Reversal of paclitaxel-chemoresistance by mixed Pluronic P105/L101 micelles in human ovarian cancer SKOV-3/PTX cells

Abstract

A mixed Pluronic micelle for delivery of paclitaxel (PTX) with Pluronic P105 and L101 was capable of sensitizing resistant SKOV-3/PTX tumor cells. A significant inhibition of P-gp efflux system was observed in the range of monomer or micelle concentrations of the mixed Pluronics in the resistant tumor cells.

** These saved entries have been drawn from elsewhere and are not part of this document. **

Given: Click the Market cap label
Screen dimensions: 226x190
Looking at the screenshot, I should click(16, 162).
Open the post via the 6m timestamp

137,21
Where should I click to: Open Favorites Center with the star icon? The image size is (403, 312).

Importantly, the mixed micellar PTX also showed enhanced apoptotic effect, and drastically changed the pharmacogenomic responses to free PTX. It was found that some important genes for apoptosis induction, such as BCL-2 antagonist and death domain receptor, displayed elevated levels; some cell cycle-arresting genes, such as cyclins, cyclin-dependent kinase regulator, cullin and forhead box M, showed significant down-regulated levels; and some clinical prognostic genes for resistance to chemotherapy and metabolism, such as drug efflux pump and cytochrome P450, were also down-regulated. It is concluded that inhibition of P-gp efflux system, enhanced induction of apoptosis, and significant changes of expression profiles of apoptosis, resistance and cell cycle arresting-related genes were responsible for PTX-resistance reversal by the mixed Pluronic P105/L101 micelles in the SKOV-3/PTX tumor cells.